コイシツ
スタジオの重いドアが開く。
「ただいまより、大道 アスカ役の、
笹森 汐さん、入ります!」
ADの声が響きわたった。
お笑いコンビの退室後から、
二時間四〇分ばかり 経過していた。
メイクを済ませた主演女優がスタジオ入りすると、
スタジオ内の空気は、一瞬だけ静止した。
胸をはり、ゆっくり歩き出し、集中を高めていく。
中央にデンと据えられた、
ラジオブースの精巧なセットに、
ちらっと目をくれる。
(ドラマでもっともお金のかかったセット)
ライトの落とされたブース内で、
肩を落とし 憔悴しきっている
サウンドステッカーの姿がズームアップされた。
「あちゃー、
お笑いライブとドラマでは勝手が違ったかー!」
どんより沈んだ空気がスタジオ内に立ちこめていた。
演出家に近づいて一礼すると、
彼は、あいさつ抜きで開口一番。
「 汐 坊 よ、
やっこさんたちは × (両方の指を交差させて)だな。
木偶の棒に違いない。
懇切 丁寧 に指導して、
47テイクやってもサッパリ魂が入らんのだ。
キャスティング部の責任問題だぞ、こりゃ」
小柄だがパワフルな彼は、
首を左右に数度ふった。
汐はこみ上げる笑いを必死でこらえた。
朝の連続ドラマ 『サスティーン』 は
四人の演出家でローテーションを組んでいる。
目の前の、井箟さんは、
チーフ・ディレクターで一番エラい。
別名を コイシツ(しつこいの引っくり返し)
と呼ばれていた。
納得いくまで粘り強くテイクを重ねていく。
怒鳴ったりなど決してしない。
ふだんはラフな口調だが、
ダメ出しの時は、
おそろしく丁重なトーンになる。
役者の弱点を正確に穿つような物言いを、
鋭くしてのける。
開いた傷口に塩を 擦り込むように、
槍のような言葉を、論理的に順を追って、連ねる。
(役者には、これがツライ。いたたまれない。
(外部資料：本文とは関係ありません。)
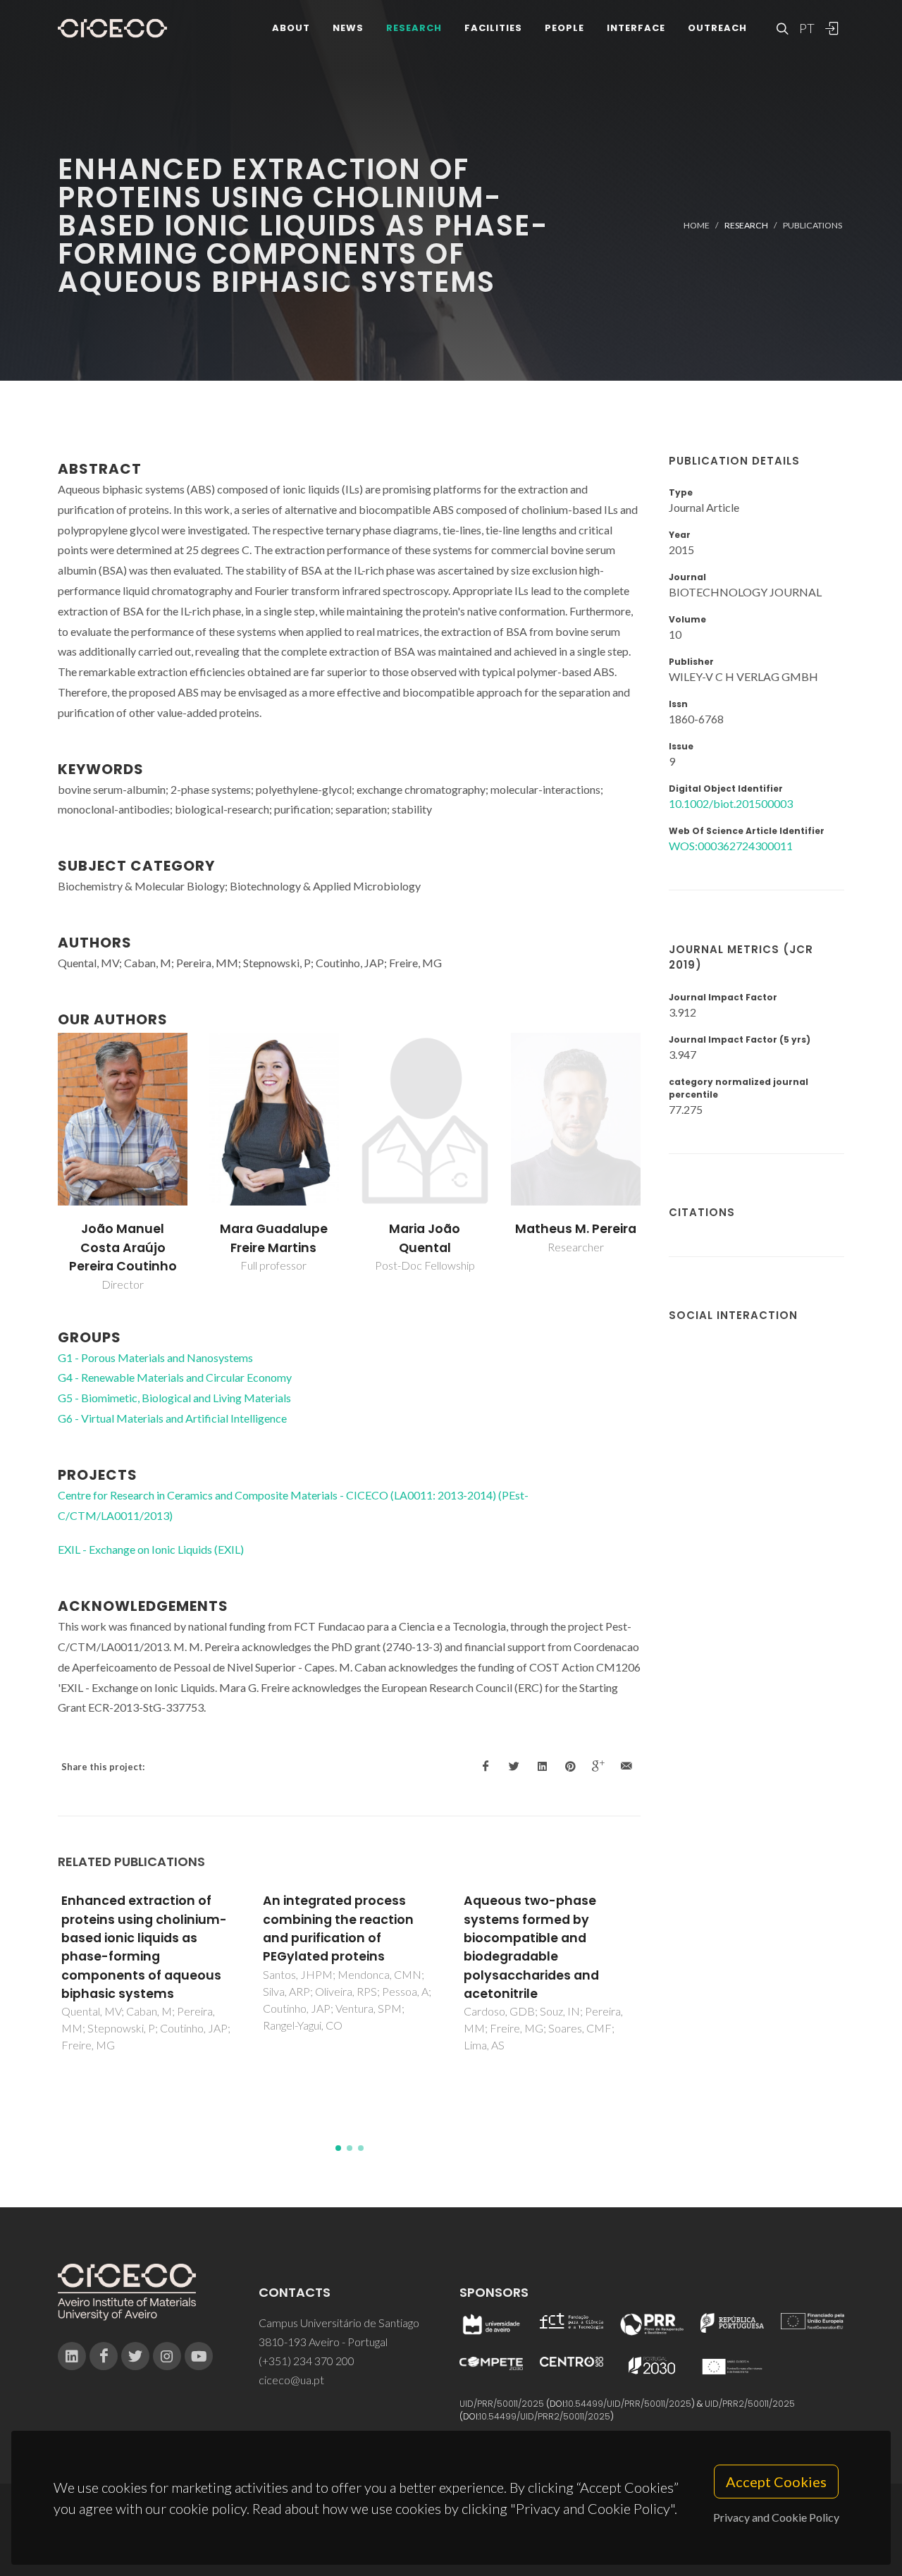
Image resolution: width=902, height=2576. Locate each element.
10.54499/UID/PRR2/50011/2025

ぺしゃんこになる)
ほかの演出家は、
めったに日付変更線をまたがないのに、
30時上がりなどザラだ。
30時上がり ━ 6時入りなんて日もあった(いつ寝るのだ?)。
より良く、さらに良く、
といった不屈のメソッドをモットーとしている。
明確なミスでなくても、
感覚的にNGをだしてくるケースがある。
これが厄介なのだ。
汐も、トチった覚えはないのにも関わらず、
13テイク喰らったことがあった。
ひらめき型の汐は5テイクを超えると
芝居が薄くなる傾向にあり、
欲ばり演出家の理解をえるまで議論の火花を散らした。
元舞台演出家の彼は、
てにをはから・アルファベット・
活舌・ 口跡・
自意識芝居(特に嫌った)に至るまですべてに厳格、
アドリブは禁止
そのくせアドリブを求めてくることがある。
演技のタイミングをちょっとでもハズすと、
即座に「カット!」「リテイク!」と相成る。
わけても (鉄は熱いうちに打て) 、
新人には容赦なく指導する方針ときている。
ドラマの賞を(海外を含め)多数得ているので、
実績の威光は凄まじかった。
その執拗さ、厳しさから、
役者界隈では、恐れおののかれていた。
コイシツの顔なんか見たくないけれど、
彼のドラマには出たいというジレンマ。
懇切丁寧な指導を受けた、
サウンドステッカーは沈没寸前だった。
今日は重要なエピソードの撮影だから、
演出ローテを崩して、チーフ参上ってわけデスか。
お笑いコンビには不幸なめぐり合わせというよりない。
コイシツはタイプこそ違え、
乙骨プロデューサーと
一脈 通ずるところがあり、
汐にとって、やりにくい演出家では、今はなかった。
井箟さん は、
ヘルプサインを出していると、
汐は直覚した。
彼は、即興 演出 嫌いで有名である。
残念だけど、
今回はそれが裏目に出てしまった・・のだろう。
たしかに、脚本じたい詳細に書かれてはいる。
しかし、DJトークのドライブ感を、
セリフ書きするのは不可能に近いと思う。
汐には交渉を重ねて、
ようやくアドリブを認めさせた経緯があった。
では、なぜ、
準備も整わないこの状況で、汐が呼ばれたのか?
答えはシンプル・・
主役のお前がこの場をおさめろというコトである。
演出家は表立って、
自分のメソッドを変えたくなかったのだ。
プライドというやつだ。
実績を持つ大人はややこしい。
《完璧な人間はいない》
有名な映画のセリフが頭をよぎった。